======== Input data ========
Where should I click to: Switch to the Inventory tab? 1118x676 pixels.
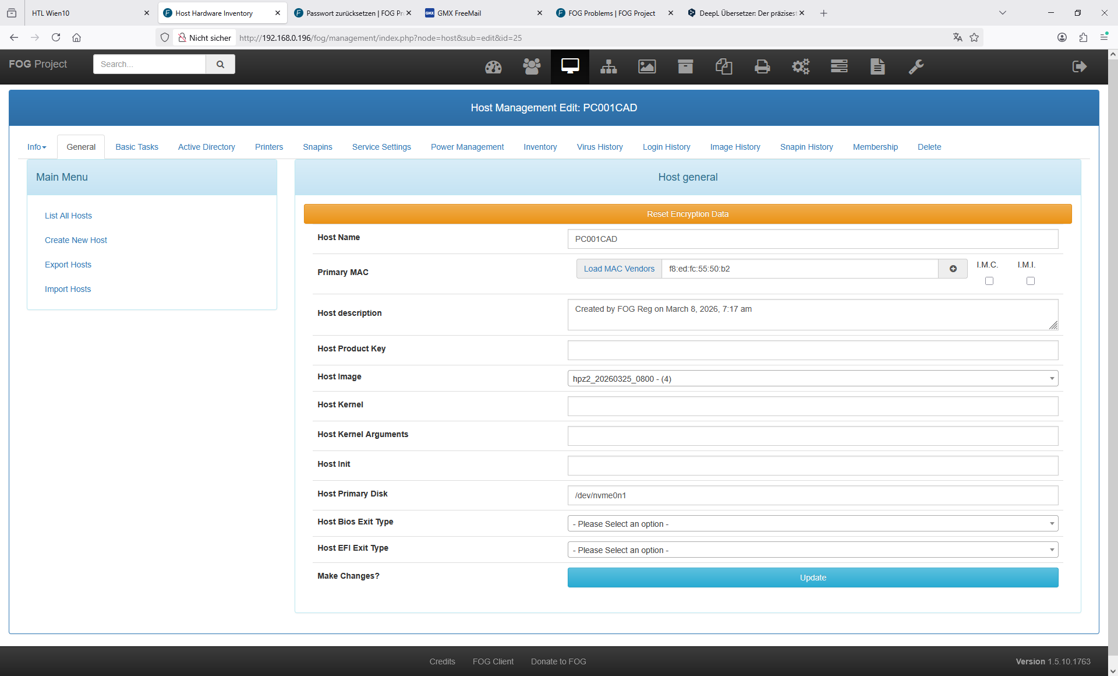click(x=540, y=147)
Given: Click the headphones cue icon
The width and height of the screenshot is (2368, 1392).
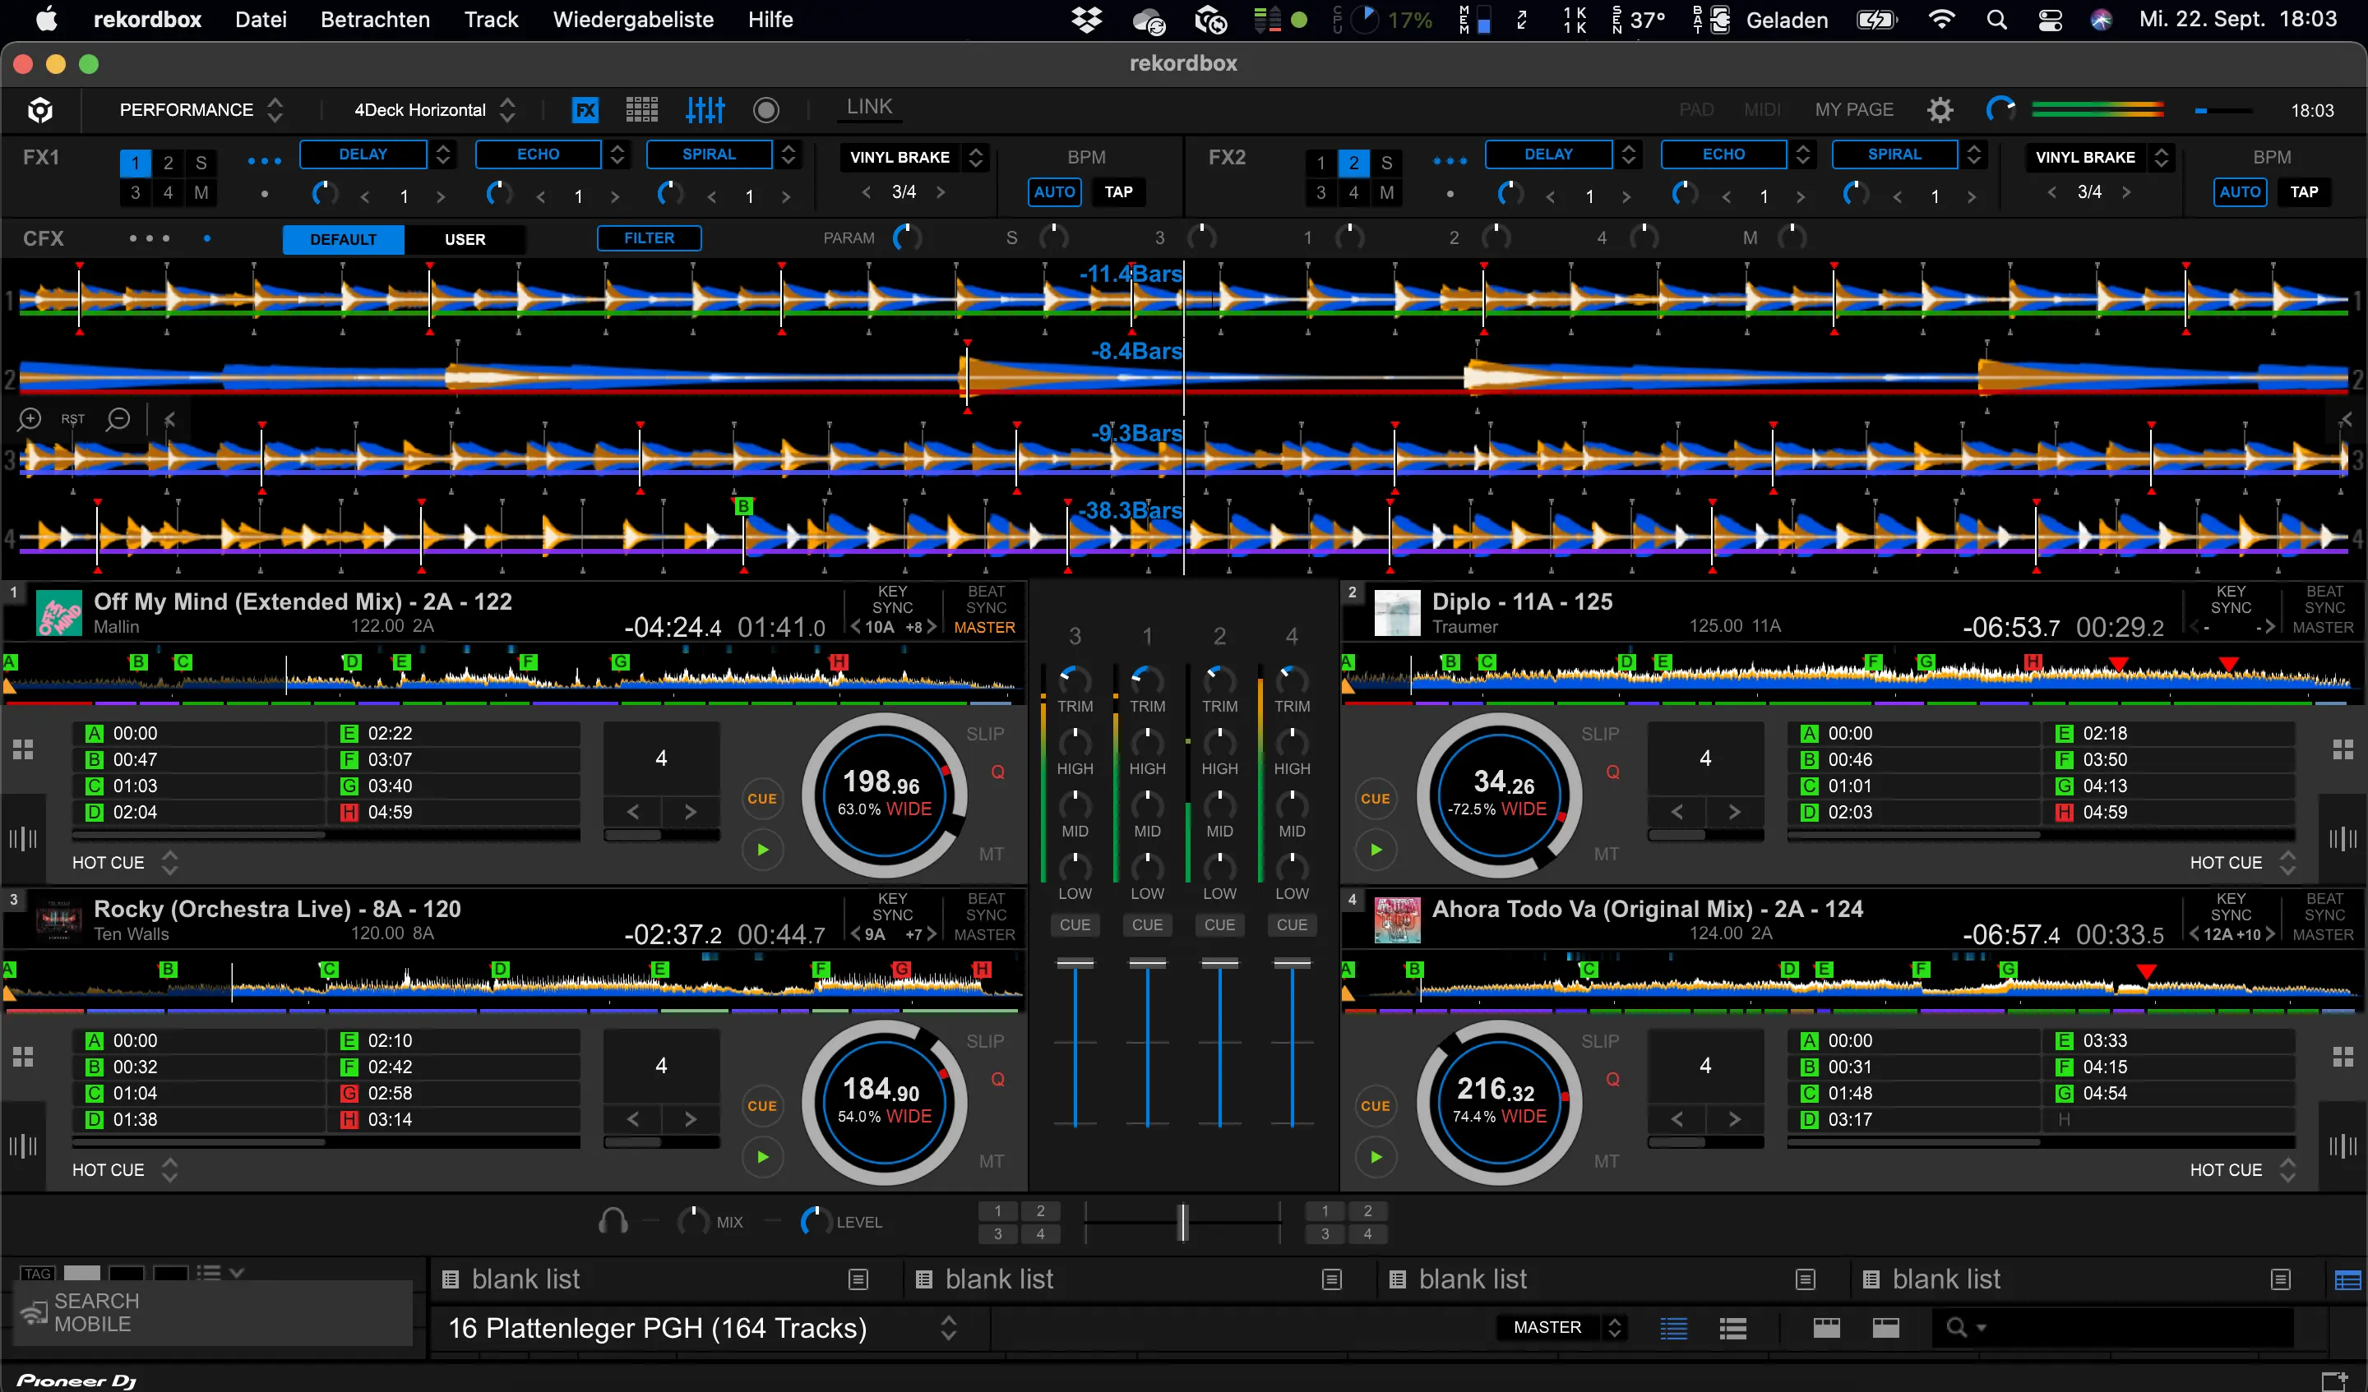Looking at the screenshot, I should tap(613, 1221).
========
▶ [What is required]
Produce an exact copy of only those lines that run from the line with "The width and" to the final line of the records, including both; exclude images.

▶ [Answer section]
The width and height of the screenshot is (2368, 1392).
Looking at the screenshot, I should tap(613, 1221).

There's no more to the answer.